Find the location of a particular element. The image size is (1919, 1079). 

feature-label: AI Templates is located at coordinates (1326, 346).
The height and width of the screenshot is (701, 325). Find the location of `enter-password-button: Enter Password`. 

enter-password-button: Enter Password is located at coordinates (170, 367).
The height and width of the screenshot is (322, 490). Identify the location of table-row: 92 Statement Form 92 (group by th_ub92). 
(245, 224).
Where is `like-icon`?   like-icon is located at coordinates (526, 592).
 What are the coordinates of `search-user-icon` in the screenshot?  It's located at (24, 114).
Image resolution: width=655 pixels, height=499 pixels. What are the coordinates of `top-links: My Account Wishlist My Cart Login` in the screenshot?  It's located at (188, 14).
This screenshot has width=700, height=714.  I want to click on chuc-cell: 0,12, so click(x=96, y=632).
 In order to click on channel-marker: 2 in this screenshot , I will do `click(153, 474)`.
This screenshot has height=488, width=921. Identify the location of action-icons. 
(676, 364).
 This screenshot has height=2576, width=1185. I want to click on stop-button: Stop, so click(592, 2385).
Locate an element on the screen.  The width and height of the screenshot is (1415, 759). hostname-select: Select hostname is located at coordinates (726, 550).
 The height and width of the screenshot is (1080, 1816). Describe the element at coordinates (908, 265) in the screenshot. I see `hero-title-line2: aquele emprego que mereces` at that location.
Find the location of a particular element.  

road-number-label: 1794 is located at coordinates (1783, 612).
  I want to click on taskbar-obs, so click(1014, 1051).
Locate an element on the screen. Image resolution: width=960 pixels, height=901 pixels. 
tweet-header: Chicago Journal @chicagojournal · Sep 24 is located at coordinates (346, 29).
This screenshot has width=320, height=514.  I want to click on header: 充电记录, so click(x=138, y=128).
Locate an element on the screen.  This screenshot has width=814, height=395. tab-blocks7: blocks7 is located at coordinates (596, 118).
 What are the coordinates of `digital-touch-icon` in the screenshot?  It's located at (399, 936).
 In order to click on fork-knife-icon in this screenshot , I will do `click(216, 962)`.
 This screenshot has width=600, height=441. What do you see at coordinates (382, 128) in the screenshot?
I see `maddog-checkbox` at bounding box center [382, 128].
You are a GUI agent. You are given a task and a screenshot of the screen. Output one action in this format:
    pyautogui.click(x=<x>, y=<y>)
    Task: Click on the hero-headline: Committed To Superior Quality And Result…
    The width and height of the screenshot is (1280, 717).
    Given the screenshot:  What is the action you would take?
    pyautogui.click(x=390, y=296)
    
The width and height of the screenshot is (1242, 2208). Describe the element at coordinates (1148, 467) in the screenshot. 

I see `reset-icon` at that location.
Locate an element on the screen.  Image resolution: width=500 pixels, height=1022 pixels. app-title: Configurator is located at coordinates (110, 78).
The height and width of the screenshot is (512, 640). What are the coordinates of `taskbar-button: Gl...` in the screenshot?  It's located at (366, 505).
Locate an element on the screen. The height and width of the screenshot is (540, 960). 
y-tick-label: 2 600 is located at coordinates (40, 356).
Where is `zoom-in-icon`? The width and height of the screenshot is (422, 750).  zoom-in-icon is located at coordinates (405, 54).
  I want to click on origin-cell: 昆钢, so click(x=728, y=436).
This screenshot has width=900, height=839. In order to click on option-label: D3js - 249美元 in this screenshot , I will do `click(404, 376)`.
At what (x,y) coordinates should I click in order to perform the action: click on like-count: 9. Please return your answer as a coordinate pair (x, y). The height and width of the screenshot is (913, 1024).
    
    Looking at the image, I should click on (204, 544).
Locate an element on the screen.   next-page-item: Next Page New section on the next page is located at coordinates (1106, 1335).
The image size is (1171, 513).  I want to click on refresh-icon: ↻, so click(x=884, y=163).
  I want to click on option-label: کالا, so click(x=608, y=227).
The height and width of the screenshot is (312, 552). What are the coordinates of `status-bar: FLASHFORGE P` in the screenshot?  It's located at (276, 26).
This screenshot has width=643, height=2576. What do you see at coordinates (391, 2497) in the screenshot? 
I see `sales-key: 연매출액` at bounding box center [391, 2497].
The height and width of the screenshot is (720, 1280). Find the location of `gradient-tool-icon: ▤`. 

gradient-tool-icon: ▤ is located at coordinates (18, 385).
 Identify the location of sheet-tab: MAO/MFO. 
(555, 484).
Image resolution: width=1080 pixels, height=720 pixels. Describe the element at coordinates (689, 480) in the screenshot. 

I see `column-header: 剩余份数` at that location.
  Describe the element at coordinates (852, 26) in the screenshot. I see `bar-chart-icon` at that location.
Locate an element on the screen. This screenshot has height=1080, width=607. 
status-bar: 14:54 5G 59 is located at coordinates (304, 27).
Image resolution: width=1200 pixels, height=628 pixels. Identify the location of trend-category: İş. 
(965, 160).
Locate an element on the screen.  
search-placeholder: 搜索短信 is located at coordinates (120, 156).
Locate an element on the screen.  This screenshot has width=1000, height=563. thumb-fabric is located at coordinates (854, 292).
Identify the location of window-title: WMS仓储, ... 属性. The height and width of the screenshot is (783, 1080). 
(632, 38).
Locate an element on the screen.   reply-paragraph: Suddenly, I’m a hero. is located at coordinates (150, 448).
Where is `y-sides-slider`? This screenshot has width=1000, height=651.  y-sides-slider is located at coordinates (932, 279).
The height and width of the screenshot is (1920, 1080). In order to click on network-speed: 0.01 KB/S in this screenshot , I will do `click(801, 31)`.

PROBLEM TO SOLVE. State how many lines in the entries above contain the word "should". Give only the number.

ANSWER SPACE. 2